Le Parlement européen condamne l’usage des LBD par la police
Écrit par Jonathan PIRIOU sur février 14, 2019
En plein mouvement des « gilets jaunes » en France et de critiques récurrentes contre l’usage des lanceurs de balles de défense (LBD) par les forces de l’ordre, le Parlement européen a largement condamné, jeudi 14 février, « le recours à certains types d’armes à létalité réduite par les forces de police contre des manifestants pacifiques, comme les projectiles à impact cinétique » – dont les LBD font partie. La résolution « sur le droit à manifester pacifiquement et l’usage proportionné de la force » a été votée par 438 députés européens, 78 autres se prononçant contre et 87 s’étant abstenus.
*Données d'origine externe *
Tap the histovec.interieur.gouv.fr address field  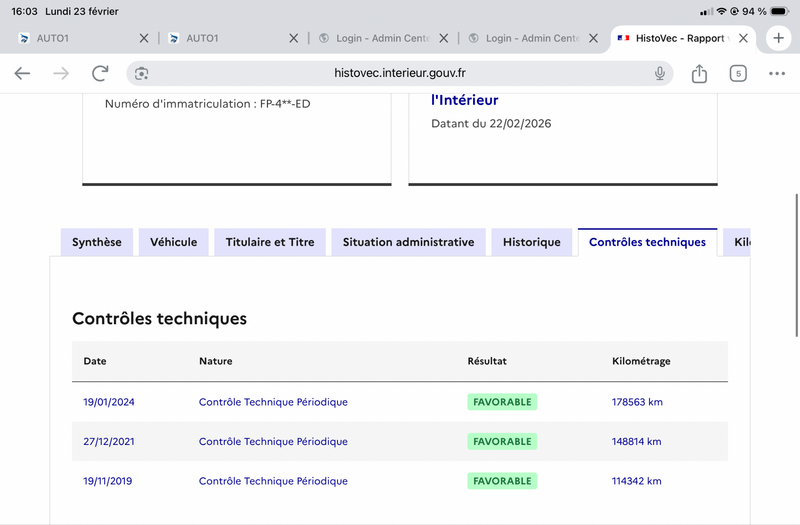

Le texte, condamnant plus largement « le recours à des interventions violentes et disproportionnées de la part des autorités publiques lors de protestations et de manifestations pacifiques », ne cible pas un Etat membre en particulier, mais a donné lieu en préambule dans l’hémicycle strasbourgeois à un débat animé auquel ont pris part plusieurs eurodéputés français. Certains, comme le groupe politique de La France insoumise, ont déploré que la résolution ne demande pas l’interdiction des LBD.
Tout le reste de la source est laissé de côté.